GOAL
Update the data from the line with "Task: Click the Square logo" to the line with "Action: point(50,25)" by substituting "image" for "screenshot" and changing nothing else. Write out only those lines, leaving out the pictures.

## START ENTRIES PROVIDED

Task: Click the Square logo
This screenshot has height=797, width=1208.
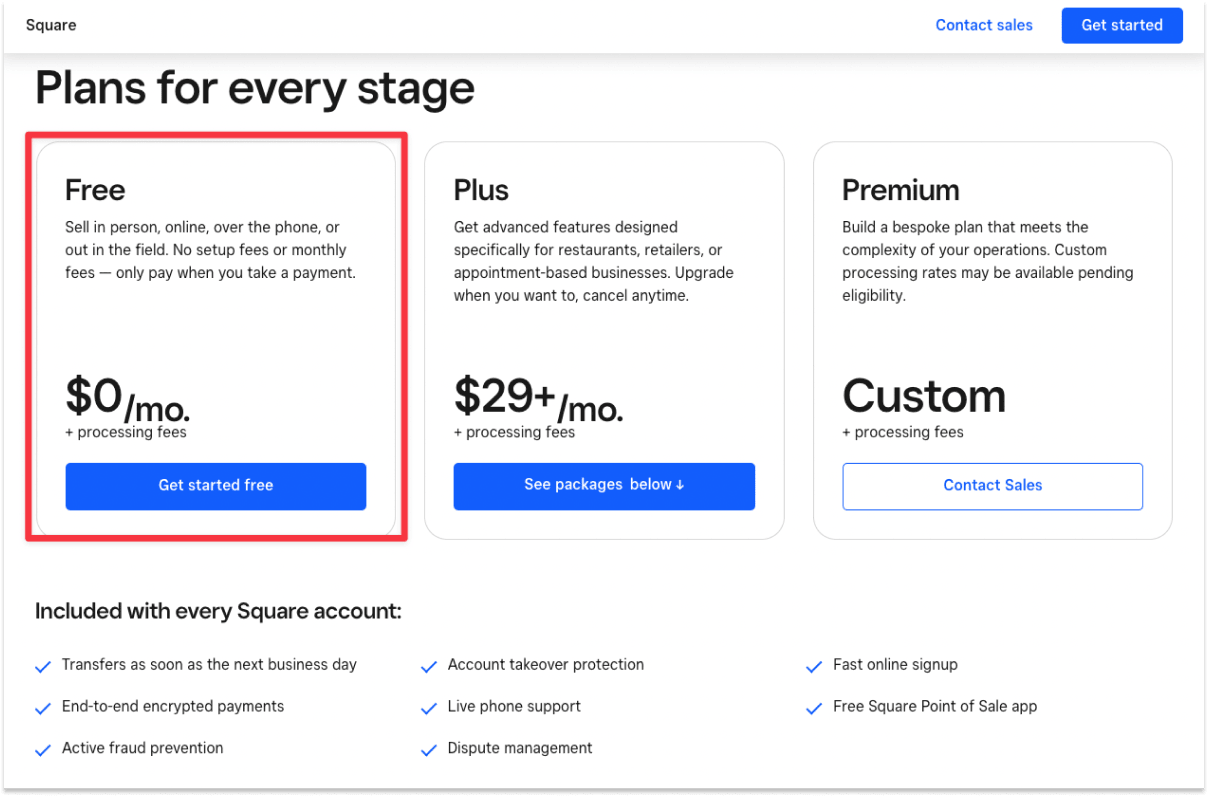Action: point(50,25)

## END ENTRIES PROVIDED
## START ENTRIES PROVIDED

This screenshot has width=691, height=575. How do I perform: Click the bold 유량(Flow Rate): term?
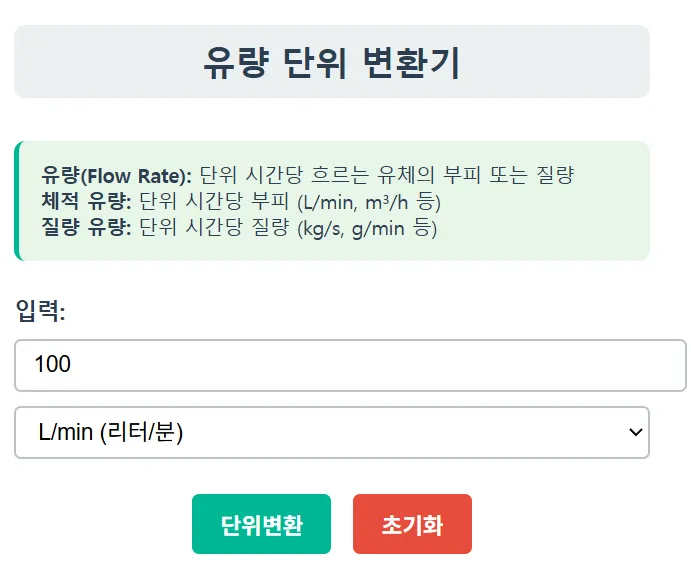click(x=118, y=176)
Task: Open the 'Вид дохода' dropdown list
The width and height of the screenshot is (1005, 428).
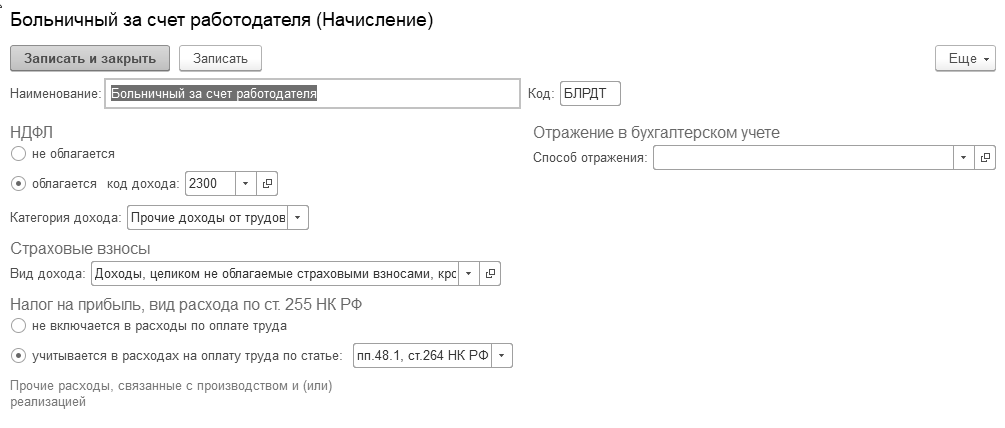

## END ENTRIES PROVIDED

FULL RESPONSE
Task: Click the Square logo
This image has height=797, width=1208.
Action: point(50,25)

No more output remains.